#### [Work item]
Beneath this task are records; print exactly the stretch of them from the line with "You are a GUI" through the line with "This screenshot has height=739, width=1568.", both ends included.

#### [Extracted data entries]
*** Begin section ***

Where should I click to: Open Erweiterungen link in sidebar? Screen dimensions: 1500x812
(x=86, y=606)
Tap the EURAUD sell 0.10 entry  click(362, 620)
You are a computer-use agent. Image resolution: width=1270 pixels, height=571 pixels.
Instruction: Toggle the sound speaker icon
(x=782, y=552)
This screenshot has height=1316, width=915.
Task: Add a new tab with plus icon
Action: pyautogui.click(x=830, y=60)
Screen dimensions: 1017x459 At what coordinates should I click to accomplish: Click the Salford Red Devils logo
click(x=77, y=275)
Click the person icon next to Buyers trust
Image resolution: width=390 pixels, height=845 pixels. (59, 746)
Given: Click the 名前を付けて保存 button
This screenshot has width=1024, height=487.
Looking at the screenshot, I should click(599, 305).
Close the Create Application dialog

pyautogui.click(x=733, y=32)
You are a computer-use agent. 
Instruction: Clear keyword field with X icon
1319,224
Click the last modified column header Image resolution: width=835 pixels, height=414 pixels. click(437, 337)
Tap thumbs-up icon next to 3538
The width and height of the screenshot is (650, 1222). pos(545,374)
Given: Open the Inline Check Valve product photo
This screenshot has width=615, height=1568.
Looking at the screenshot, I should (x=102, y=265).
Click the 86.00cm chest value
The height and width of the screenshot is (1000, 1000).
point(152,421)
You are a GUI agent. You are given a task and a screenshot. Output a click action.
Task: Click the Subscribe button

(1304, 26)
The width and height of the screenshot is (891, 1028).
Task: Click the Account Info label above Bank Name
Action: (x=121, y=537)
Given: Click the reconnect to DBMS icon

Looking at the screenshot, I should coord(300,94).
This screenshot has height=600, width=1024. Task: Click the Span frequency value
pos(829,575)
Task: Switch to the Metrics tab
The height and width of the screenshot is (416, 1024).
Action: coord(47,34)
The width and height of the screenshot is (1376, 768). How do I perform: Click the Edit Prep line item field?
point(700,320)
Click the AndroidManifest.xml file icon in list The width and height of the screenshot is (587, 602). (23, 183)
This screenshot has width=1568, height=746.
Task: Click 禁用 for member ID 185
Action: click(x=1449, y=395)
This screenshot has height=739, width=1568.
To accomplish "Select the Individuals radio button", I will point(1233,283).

*** End section ***

#### [The answer]
You are a GUI agent. You are given a task and a screenshot. Output a click action.
Task: Click the Subscribe button

(1304, 26)
The width and height of the screenshot is (891, 1028).
Task: Click the Account Info label above Bank Name
Action: (x=121, y=537)
Given: Click the reconnect to DBMS icon

Looking at the screenshot, I should coord(300,94).
This screenshot has height=600, width=1024. Task: Click the Span frequency value
pos(829,575)
Task: Switch to the Metrics tab
The height and width of the screenshot is (416, 1024).
Action: coord(47,34)
The width and height of the screenshot is (1376, 768). How do I perform: Click the Edit Prep line item field?
point(700,320)
Click the AndroidManifest.xml file icon in list The width and height of the screenshot is (587, 602). (23, 183)
This screenshot has width=1568, height=746.
Task: Click 禁用 for member ID 185
Action: click(x=1449, y=395)
This screenshot has height=739, width=1568.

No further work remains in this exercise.